# China 78 : Brazil 88, Yao scored 16 pts



## zhaomi (Apr 19, 2006)

China 78: 
Yao, Ming(24mins) 16 pts 6 rebs 1 ast
Yi, Jianlian(33mins) 19 pts 12 rebs 2 blks
Wang, Zhizhi(19mins) 6 pts 5 rebs 1 ast

Brazil 88:
Barbosa(35mins) 20 pts 4 rebs 6 asts
Anderson Varejao(33mins) 12 pts 8 rebs 3 asts

yao's second game since april
wang's first game since his last injury
first time yao and wang play together since 2001

attached pictures are:
1) Yao tried to block brazil center
2) Yi tried to block Barbosa


----------



## Pasha The Great (Apr 9, 2005)

better than 11pts.


----------



## kisstherim (Jul 15, 2004)

He was obviously far from being fully recovered thus he was playing very cautiously, that's why he couldn't score at will in the recently two games.


----------



## Legend-Like (Mar 25, 2006)

Good progress by Yao, I expected that from him and im also impressed of Barbosa.


----------



## sdfgtrew (Apr 4, 2006)

> Yi, Jianlian(33mins) 19 pts 12 rebs 2 blks


this guy sounds better,anyone know who he iz?


----------



## HayesFan (Feb 16, 2006)

sdfgtrew said:


> this guy sounds better,anyone know who he iz?


He has his own Rockets board fandom.. look around at the sigs until you find it!


----------



## bronx43 (Dec 9, 2005)

sdfgtrew said:


> this guy sounds better,anyone know who he iz?


Surely, you jest.


----------



## lingi1206 (Jun 2, 2006)

hm... i guess yao is slowly progressing but this is not good news to Team Yao(aka China) with their best players playing they still lost........ :whatever:


----------



## Yao Mania (Aug 4, 2003)

bronx43 said:


> Surely, you jest.


:laugh:

I finally got to catch my boy Yi in action, and he did not disappoint. I would say one of his biggest improvements is his hands. There was one play where a Chinese player threw a rocket pass right underneath the basket, and it looked like it was heading straight our of bounds, but Yi somehow managed to grab onto it, took it up and got fouled.

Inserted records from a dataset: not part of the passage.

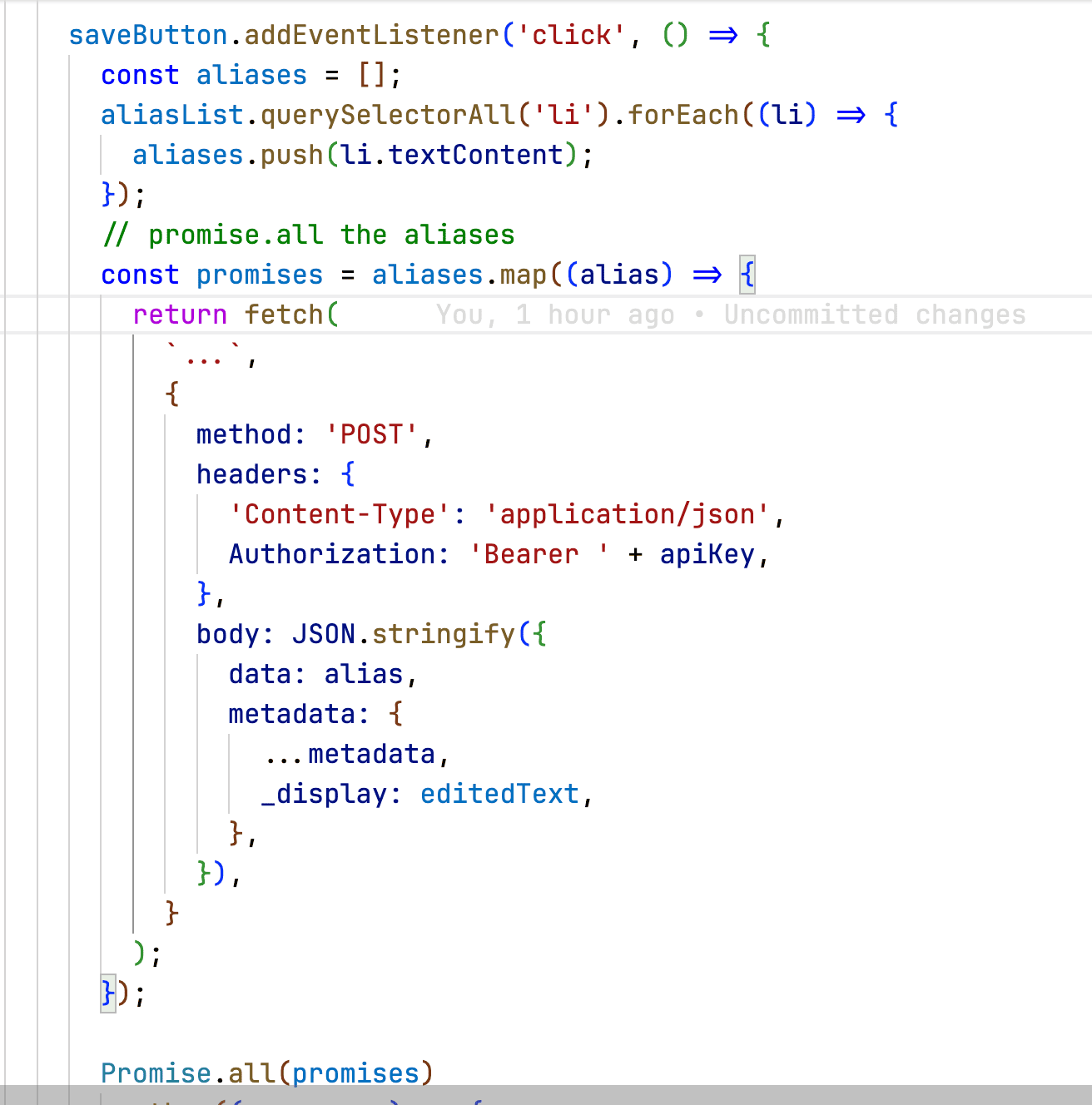Click the highlighted opening brace after (alias)
Screen dimensions: 1092x1105
(747, 275)
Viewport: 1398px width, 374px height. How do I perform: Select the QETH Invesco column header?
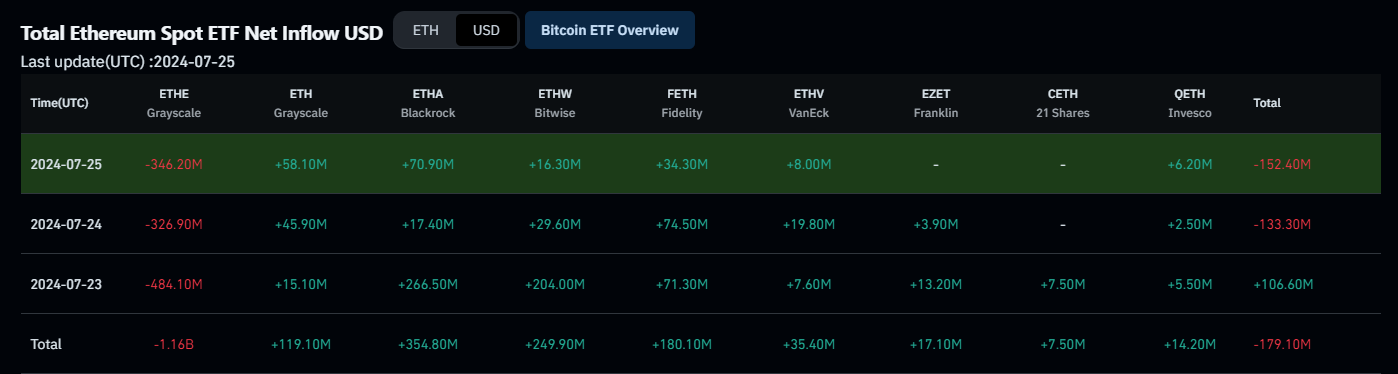click(1190, 103)
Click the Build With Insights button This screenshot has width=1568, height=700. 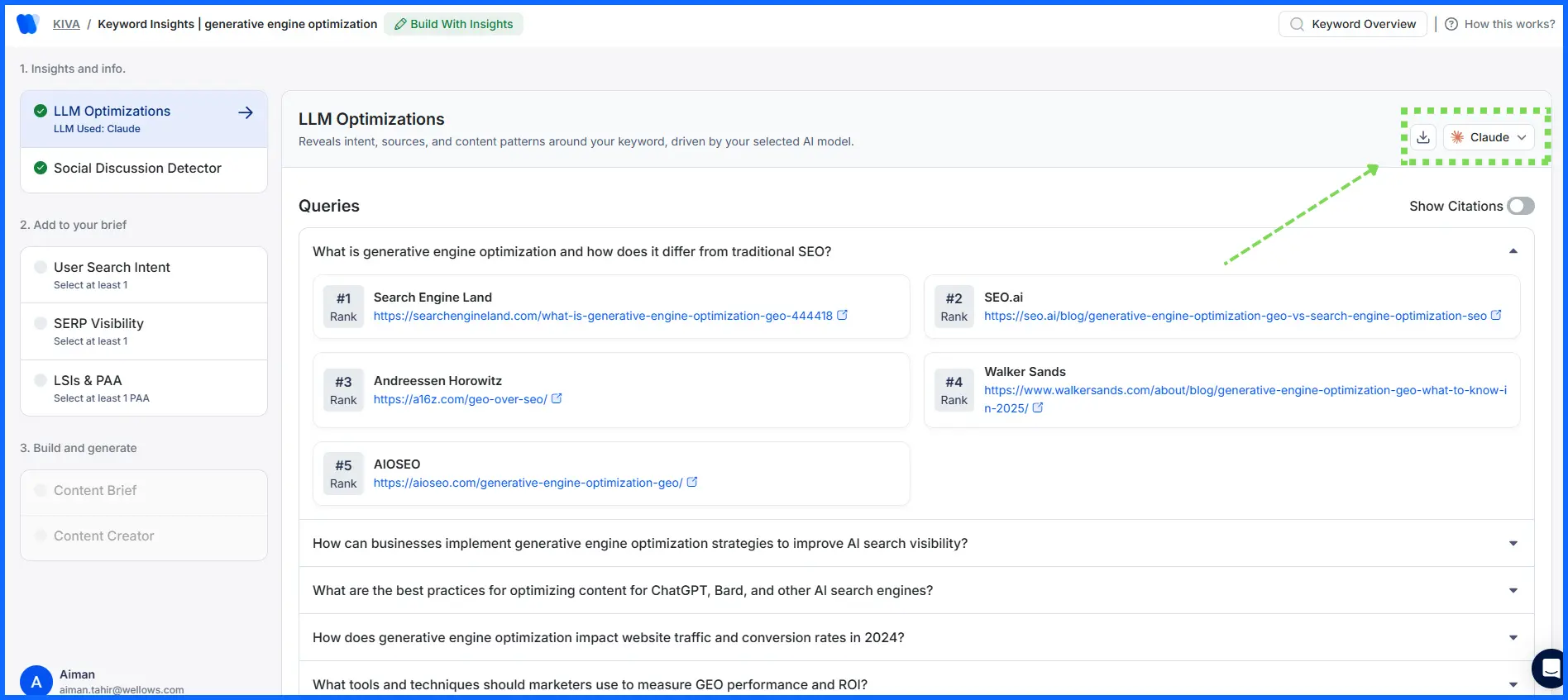(x=453, y=24)
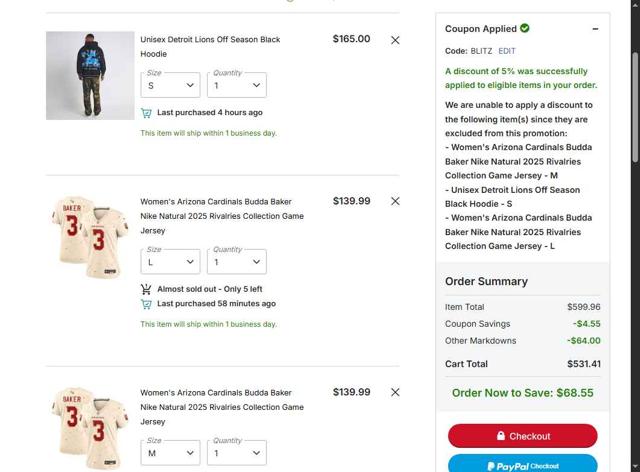The height and width of the screenshot is (472, 640).
Task: Click the cart icon beside Last purchased 4 hours ago
Action: coord(147,113)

One thing he could improve on is his finishes around the basket. Right now he's just going for dunks everytime, and in the NBA there's a lot of shot blockers that are waiting to make an example out of you.


----------



## Pasha The Great (Apr 9, 2005)

Well I guess if he is progressing 5pts a game.. he'll be fine by training season.. i just really hope this foot injury doesnt have a negative effect on his game.


----------



## bronx43 (Dec 9, 2005)

Yao Mania said:


> :laugh:
> 
> I finally got to catch my boy Yi in action, and he did not disappoint. I would say one of his biggest improvements is his hands. There was one play where a Chinese player threw a rocket pass right underneath the basket, and it looked like it was heading straight our of bounds, but Yi somehow managed to grab onto it, took it up and got fouled.
> 
> One thing he could improve on is his finishes around the basket. Right now he's just going for dunks everytime, and in the NBA there's a lot of shot blockers that are waiting to make an example out of you.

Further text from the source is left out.